Raw data Block Start

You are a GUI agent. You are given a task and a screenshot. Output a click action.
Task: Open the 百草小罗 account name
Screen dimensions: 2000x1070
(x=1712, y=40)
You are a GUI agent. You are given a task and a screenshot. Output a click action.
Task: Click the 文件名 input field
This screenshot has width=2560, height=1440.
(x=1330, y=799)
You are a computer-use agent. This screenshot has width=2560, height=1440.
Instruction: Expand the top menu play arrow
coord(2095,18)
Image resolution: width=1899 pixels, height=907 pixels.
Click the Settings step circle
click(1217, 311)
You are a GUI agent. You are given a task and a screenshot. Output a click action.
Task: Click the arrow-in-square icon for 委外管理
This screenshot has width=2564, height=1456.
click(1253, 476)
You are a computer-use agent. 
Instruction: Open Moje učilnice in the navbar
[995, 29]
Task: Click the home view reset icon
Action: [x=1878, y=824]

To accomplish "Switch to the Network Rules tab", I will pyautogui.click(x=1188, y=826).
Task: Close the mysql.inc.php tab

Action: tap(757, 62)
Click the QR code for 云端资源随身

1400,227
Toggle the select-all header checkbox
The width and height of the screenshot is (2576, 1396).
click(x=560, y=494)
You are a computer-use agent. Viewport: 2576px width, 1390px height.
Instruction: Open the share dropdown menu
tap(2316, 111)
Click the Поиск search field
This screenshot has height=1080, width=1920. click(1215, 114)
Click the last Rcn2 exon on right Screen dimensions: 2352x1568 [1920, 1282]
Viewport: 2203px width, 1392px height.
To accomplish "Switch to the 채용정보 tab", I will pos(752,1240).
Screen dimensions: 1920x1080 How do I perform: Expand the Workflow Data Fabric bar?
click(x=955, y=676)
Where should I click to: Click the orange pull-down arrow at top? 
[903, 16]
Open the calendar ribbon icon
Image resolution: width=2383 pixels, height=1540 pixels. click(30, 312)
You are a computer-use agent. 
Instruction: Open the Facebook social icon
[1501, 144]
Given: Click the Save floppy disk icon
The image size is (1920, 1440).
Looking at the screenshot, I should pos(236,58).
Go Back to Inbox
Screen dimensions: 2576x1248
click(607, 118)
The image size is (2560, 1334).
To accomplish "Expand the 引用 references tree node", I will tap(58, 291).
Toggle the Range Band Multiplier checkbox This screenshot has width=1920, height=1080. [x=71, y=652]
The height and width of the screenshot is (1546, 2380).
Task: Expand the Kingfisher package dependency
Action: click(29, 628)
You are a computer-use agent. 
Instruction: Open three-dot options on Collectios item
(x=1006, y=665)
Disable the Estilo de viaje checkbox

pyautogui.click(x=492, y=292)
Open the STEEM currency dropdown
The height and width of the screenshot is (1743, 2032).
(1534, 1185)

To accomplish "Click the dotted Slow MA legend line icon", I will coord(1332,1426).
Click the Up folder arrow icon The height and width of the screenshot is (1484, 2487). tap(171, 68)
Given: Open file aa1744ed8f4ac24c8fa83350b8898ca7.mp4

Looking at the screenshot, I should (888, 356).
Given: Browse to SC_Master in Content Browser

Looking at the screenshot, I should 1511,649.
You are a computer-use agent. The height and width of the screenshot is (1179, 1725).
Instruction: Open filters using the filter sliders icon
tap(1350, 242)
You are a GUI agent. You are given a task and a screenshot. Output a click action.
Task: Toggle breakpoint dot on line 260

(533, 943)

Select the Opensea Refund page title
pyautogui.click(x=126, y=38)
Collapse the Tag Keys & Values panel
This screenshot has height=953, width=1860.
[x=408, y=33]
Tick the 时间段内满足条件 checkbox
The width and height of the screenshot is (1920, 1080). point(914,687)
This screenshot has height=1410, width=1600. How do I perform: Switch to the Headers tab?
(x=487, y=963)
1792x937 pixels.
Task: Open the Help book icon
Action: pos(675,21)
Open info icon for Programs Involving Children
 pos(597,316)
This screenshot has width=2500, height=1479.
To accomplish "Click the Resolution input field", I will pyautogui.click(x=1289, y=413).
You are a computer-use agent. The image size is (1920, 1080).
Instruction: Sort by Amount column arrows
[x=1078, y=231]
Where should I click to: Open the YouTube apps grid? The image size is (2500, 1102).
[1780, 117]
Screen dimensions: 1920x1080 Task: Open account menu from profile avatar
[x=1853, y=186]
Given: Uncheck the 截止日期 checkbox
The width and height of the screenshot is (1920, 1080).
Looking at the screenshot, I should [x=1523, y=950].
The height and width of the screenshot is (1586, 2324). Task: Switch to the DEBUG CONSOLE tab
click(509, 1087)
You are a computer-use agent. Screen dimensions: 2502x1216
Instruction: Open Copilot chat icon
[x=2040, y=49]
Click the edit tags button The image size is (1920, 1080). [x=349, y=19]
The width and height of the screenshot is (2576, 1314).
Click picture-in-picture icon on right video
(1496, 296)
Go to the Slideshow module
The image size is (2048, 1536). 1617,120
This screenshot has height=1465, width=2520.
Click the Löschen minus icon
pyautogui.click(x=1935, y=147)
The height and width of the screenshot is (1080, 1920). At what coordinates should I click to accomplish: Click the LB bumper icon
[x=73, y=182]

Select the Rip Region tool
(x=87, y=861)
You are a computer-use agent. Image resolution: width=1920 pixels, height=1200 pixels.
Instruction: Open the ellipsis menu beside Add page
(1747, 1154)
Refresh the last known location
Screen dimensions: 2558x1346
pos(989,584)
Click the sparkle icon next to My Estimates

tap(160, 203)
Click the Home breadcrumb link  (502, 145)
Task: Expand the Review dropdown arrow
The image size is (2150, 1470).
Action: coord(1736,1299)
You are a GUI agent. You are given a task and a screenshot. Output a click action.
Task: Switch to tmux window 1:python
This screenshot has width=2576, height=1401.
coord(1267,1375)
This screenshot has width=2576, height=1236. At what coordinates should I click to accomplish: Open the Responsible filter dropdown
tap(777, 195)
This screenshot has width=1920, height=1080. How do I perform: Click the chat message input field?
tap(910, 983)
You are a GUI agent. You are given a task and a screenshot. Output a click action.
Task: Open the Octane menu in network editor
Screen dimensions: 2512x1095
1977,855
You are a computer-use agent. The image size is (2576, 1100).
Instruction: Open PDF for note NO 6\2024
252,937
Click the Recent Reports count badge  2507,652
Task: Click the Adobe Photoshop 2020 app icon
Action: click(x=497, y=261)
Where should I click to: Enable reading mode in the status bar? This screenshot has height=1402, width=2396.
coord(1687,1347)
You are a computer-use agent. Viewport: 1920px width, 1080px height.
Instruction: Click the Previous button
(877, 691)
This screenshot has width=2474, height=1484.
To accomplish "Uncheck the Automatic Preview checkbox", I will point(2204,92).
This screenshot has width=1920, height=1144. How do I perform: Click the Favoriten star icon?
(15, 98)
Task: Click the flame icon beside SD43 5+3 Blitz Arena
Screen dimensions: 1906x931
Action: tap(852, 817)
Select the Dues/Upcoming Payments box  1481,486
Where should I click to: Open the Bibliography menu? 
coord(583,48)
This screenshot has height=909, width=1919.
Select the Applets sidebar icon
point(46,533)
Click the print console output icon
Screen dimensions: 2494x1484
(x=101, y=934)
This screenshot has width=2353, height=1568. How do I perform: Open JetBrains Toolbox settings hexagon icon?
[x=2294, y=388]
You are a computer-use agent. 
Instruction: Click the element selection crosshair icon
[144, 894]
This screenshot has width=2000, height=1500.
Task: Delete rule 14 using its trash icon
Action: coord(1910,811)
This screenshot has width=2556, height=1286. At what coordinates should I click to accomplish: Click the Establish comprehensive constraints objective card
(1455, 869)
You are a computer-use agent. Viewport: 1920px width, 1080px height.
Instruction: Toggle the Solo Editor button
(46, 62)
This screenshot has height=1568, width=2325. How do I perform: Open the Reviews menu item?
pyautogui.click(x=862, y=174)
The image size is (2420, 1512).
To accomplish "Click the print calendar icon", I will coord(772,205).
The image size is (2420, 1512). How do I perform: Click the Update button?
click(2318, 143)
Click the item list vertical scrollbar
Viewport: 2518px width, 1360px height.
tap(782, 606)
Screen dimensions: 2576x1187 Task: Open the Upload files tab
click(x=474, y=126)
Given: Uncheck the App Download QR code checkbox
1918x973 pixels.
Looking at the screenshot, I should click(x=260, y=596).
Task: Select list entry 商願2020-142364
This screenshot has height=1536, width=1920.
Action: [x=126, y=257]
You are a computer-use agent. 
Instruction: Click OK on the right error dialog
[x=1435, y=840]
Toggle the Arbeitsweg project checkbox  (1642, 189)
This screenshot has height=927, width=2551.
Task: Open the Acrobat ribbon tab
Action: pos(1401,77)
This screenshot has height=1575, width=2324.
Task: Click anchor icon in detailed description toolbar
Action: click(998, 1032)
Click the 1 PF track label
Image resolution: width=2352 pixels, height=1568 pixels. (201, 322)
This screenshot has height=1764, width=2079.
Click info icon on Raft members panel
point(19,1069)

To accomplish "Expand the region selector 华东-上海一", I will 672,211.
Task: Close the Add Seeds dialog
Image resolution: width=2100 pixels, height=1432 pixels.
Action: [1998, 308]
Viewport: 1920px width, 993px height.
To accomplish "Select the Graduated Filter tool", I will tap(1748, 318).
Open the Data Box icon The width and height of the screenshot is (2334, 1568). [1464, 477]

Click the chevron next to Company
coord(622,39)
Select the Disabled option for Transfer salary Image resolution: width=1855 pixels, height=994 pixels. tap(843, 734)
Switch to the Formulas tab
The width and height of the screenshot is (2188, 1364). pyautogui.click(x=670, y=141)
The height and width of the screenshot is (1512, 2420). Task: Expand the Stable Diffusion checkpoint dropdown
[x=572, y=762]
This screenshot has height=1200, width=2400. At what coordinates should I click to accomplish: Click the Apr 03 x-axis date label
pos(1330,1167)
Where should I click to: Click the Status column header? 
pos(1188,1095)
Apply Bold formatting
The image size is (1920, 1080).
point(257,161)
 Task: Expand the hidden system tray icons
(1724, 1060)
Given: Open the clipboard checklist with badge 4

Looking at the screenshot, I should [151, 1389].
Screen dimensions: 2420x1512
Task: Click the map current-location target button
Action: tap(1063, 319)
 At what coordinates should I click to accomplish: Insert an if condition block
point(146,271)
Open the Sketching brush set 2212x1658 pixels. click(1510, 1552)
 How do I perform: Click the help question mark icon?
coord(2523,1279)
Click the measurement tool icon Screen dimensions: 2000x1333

Raw data Block End

Problem to solve –
The answer must be every line from the records above that contains "last".

Task result –
Click the last Rcn2 exon on right Screen dimensions: 2352x1568 [1920, 1282]
Refresh the last known location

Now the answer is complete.